I’ve “engaged and complied with the treatment process”, as they say in psycho-babble, and I’m still batshit crazy. The craziness didn’t get better when I was on the drugs-and-talking-cure trick, and it’s got no worse since I decided to use valerian to take the edge off everything and treat the people in my head like people that can be engaged with, rather than enemies that have to be destroyed.

Stop my benefits. Call me a liar, a lazy scrounger. Tell me I’m “making it all up”, that “society doesn’t exist to support layabouts like you”. Force me to take a job, any job – then watch as I get sacked, because, from what I’ve seen in the contracts I’ve had for the jobs I’ve done before, from what I’ve experienced first hand, employers are allowed to call insanity “gross misconduct”, and fire your arse without notice.

Whether or not you give me a pittance to live on, whether or not I’m working, whatever names you choose to call me, I will still be depressed. I will still get anxious about anything from the state of the world to the fact that Tesco have put the price up on the yoghurt I like. I will still have five other people living and talking in my head. I will still see things that aren’t there. Your threats, punishments and disapproval will not “cure” me, or make me “suitable” for the kind of twats who get to decide whether or not they want a nutter working for them.

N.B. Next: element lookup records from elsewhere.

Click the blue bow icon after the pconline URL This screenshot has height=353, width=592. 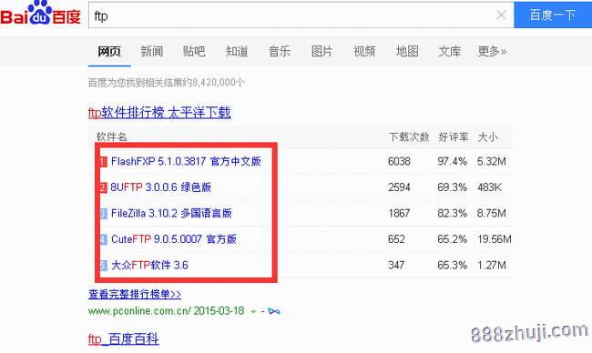coord(274,311)
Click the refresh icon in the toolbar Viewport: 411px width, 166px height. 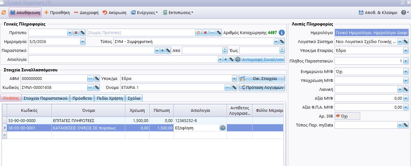click(x=4, y=13)
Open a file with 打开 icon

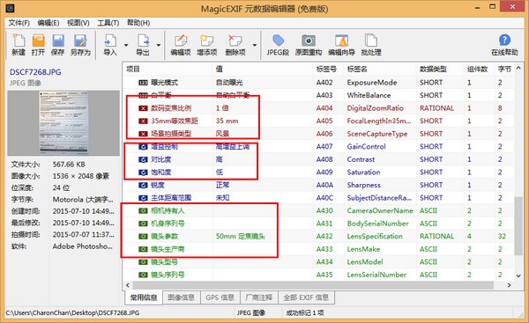click(38, 45)
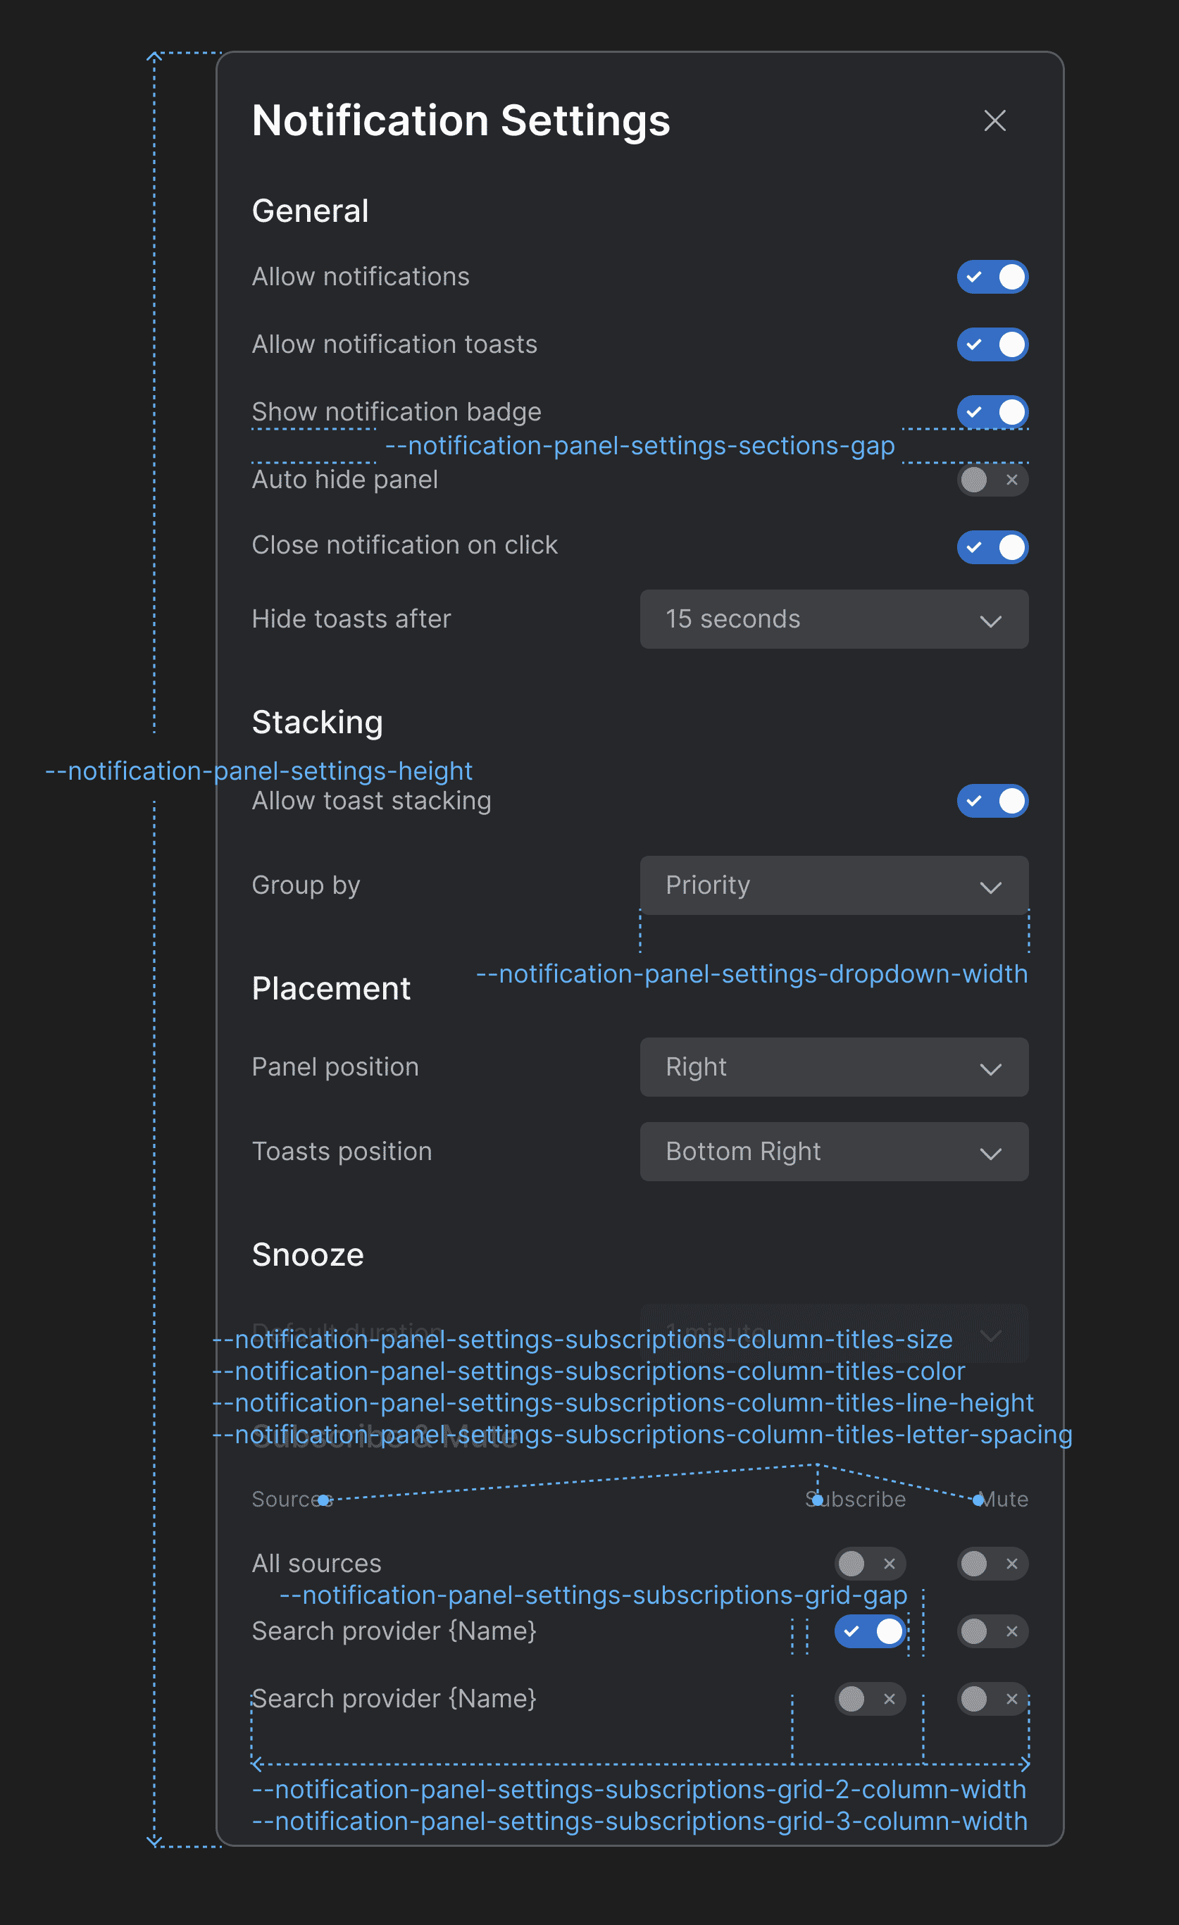1179x1925 pixels.
Task: Disable Show notification badge
Action: point(991,412)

I’ll carry on doing things that I enjoy in the times when my madness decides to take a day off. I’ll write, create, engage in debate, walk my dogs, take care of my partner. And on the days when the world’s inside out and back to front, I’ll stay in bed with the curtains closed, grit my teeth, and endure it until the darkness lifts. My life continues with or without your approval.

It’s Saturday

Perhaps these are the days I should treasure most, because these are the days that remind me why the words at the top of this website exist.

It’s Saturday. I have nothing to do, today or tomorrow, which is Sunday and therefore by definition the most tedious fucking day of the week. Saturday, and these are the things I don’t want to do: go out; go outside at all; stay inside; do jobs around the flat; play games; listen to music; watch TV; read websites; read a book; eat; drink; masturbate.

I’m a simple man with only a limited number of things on the daily menu, and that list has ruled most of them out. So, we’re back to the question that brings us together like cattle at an abattoir: what’s the fucking point? Yeah, with a question mark, so we know it’s serious.

When you wake up in the morning and you can think of a bunch of things you could do, but each of them appeals as much as a prostate examination from a disinterested male nurse, what’s next? Anything that requires effort seems to be out so the razor blades and high tensile rope are probably doomed to spend yet another weekend in the cupboard. I’m sitting here staring out into my small garden knowing that hacking the fuck out of a few bushes is a good way to combat the interminable pointlessness of my life and yet to be able to do that I have to get the key to my small shed, go outside, open the padlock, get the weaponry out and Jesus I’m getting tired just thinking about it.

There’s a bike in that shed too, taunting me. I think the tyres are flat. Oh well.

It’s 10.57 in the morning and behind me there’s a television with a man pissing on about how the shallots are the perfect complement to the pastry that’s just fluffy enough. There will be a mango moose in a minute and the worst thing is if this was a normal day I’d want them all dead, but even murderous thoughts seem beyond me on a Saturday.

You’re expecting this to resolve itself but it won’t. I will only leave this chair in the next two days to shit and sleep. This is my weekend and it stops on Monday when everyone else goes and sits in their little boxes to do the same thing they were doing on Friday. Meanwhile I continue to try to find things to keep me occupied but free of the dismal knowledge that it’s those special two days when everyone else is happy and I’m just fucking nowhere.

Apparently the one thing I can make myself do on a Saturday is explain the hollowness of reality through these very words, though I’m having to force my one typing hand to perform by hauling it across the keyboard with the other.

Behind me they’re making something with eggs and carrots and laughing a little too hard.